The Rebel

by Julie Wornan


Clara snipped the thread, then examined the garment carefully. She gave particular attention to the counterfeit brand label sewn conspicuously onto the front right pocket. Then she replaced the antique sewing machine tenderly in its niche under the attic floor boards.

She tried on the skirt and contemplated the effect. Not bad! The graceful fall of the material over her hips, the inspired cuffed oversize pockets. (Pushing it a bit, that, but she thought she could get away with it).

The cloth was from a tablecloth bought long ago and never used, the thread from a box in her grandmother’s attic. The counterfeit label, though, with its inscrutable bar code, had cost three times what a skirt of similar quality would have cost her if bought.

A glance out the window showed the street was clear. Down the stairs, out. But two CP agents materialized before she reached the next corner. Sorry to bother you, Ma’am, but we need to check that brand label on your skirt.

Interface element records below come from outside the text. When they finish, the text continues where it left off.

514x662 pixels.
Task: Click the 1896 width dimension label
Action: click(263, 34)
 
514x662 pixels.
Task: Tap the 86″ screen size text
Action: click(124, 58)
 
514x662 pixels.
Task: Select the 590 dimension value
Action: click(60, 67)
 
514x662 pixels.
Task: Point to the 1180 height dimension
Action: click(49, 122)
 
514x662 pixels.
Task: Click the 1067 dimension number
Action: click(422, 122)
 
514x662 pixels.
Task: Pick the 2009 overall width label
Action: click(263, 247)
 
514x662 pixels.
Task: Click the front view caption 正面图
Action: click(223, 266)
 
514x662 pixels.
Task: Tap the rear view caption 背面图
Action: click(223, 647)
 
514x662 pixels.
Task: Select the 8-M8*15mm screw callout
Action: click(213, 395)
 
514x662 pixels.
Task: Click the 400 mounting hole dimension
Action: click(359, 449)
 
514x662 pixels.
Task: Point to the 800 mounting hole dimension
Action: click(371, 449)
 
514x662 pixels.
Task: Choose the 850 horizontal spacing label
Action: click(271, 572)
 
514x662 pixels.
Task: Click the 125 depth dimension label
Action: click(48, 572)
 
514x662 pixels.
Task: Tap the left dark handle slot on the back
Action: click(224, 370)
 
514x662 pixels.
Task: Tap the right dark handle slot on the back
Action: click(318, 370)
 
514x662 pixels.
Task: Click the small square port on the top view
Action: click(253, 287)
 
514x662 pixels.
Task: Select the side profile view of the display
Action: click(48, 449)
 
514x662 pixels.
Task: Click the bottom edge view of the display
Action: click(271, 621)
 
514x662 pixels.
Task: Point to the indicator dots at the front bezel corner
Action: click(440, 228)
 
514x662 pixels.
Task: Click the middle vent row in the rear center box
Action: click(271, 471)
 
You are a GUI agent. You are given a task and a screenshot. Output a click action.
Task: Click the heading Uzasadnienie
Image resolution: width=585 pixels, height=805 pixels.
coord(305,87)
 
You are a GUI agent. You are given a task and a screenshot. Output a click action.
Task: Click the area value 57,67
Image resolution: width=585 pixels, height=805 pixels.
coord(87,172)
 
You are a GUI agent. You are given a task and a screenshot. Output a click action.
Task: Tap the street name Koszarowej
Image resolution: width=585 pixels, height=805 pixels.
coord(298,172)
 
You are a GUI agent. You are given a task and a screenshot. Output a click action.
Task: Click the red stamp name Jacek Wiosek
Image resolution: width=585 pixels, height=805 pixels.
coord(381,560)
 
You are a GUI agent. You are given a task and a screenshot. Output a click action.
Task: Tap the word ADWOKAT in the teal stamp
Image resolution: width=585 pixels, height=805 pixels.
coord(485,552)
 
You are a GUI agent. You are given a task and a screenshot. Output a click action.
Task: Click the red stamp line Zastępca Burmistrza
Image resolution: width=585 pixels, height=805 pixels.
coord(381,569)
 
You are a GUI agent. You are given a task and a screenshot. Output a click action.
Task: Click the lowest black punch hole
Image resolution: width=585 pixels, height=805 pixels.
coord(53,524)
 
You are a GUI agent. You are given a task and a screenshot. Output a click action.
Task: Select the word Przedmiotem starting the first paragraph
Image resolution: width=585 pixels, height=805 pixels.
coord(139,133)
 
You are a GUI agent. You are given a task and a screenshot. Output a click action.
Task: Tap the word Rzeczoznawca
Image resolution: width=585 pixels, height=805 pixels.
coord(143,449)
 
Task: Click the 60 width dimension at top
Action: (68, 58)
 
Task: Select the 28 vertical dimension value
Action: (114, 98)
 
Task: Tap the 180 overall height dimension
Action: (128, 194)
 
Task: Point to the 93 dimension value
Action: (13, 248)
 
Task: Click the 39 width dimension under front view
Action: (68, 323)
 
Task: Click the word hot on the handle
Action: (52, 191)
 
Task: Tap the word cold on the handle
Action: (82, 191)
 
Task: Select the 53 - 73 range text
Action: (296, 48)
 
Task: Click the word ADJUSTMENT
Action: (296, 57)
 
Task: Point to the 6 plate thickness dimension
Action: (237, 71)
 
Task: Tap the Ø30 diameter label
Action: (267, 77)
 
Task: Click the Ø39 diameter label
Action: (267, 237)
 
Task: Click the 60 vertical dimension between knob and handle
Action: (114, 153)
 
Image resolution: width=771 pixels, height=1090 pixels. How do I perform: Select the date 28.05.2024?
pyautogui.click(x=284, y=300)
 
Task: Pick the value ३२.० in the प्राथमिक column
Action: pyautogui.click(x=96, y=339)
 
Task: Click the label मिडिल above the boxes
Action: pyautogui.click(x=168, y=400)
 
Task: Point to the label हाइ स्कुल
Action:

Sure thing, you guys gotta do your job. Nice skirt. Look at those pockets. Our favorite brand is getting sexier! Have a good day, Ma’am. You too. Jaunty step. Whew!

Clara’s friend Molly had been caught. Molly used to make clandestine trips to the shantytown, disguised as a servant. She would return looking slightly pregnant, and the fresh vegetables hidden under her dress became wonderful soups to share with her friends. Such flavor!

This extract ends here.